== Exercise prompt ==
Below is a listing. Set down exactly the lines from the one containing "Given: Tap the Insights chart icon" through the one containing "How do I perform: Click the speed value 64?", both ends included, and leave out the rest.

== Exercise data

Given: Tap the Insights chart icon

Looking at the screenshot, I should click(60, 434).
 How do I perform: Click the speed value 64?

====
== Exercise data

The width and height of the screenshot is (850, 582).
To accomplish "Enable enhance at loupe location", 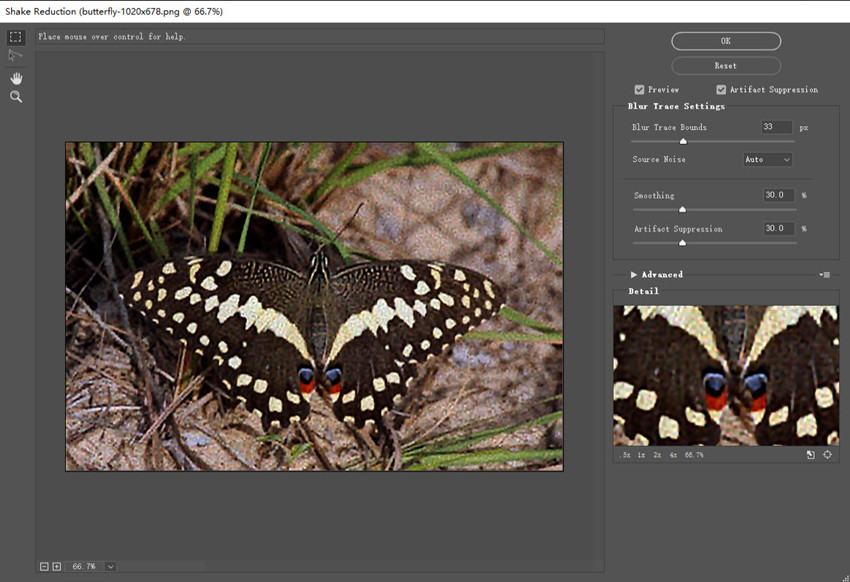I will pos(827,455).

====
== Exercise data

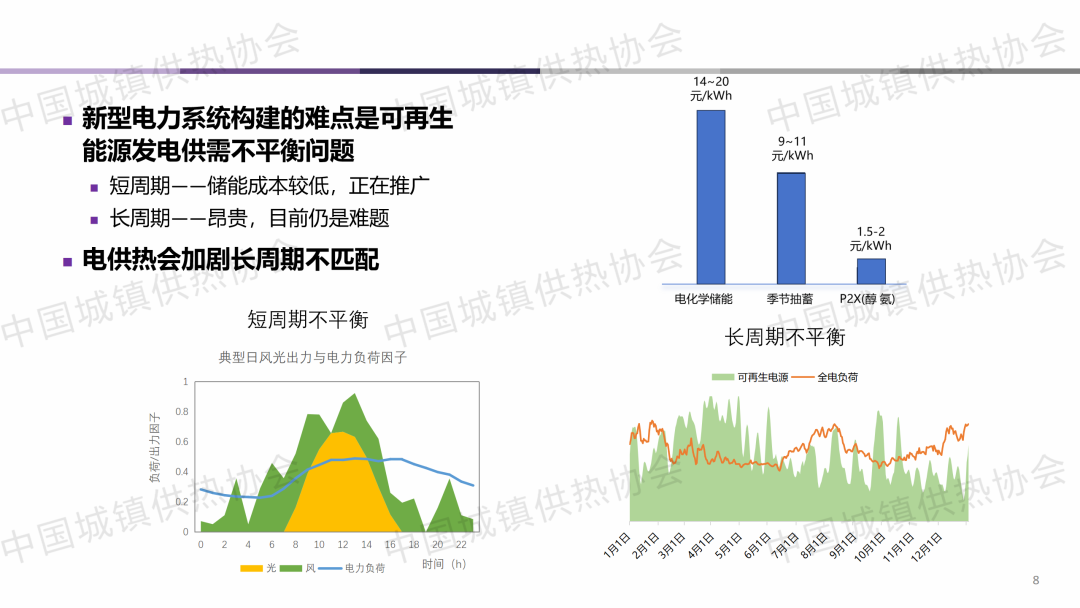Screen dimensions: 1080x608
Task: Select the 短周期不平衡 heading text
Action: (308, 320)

====

== Task response ==
Given: Tap the Insights chart icon

Looking at the screenshot, I should click(60, 434).
 How do I perform: Click the speed value 64?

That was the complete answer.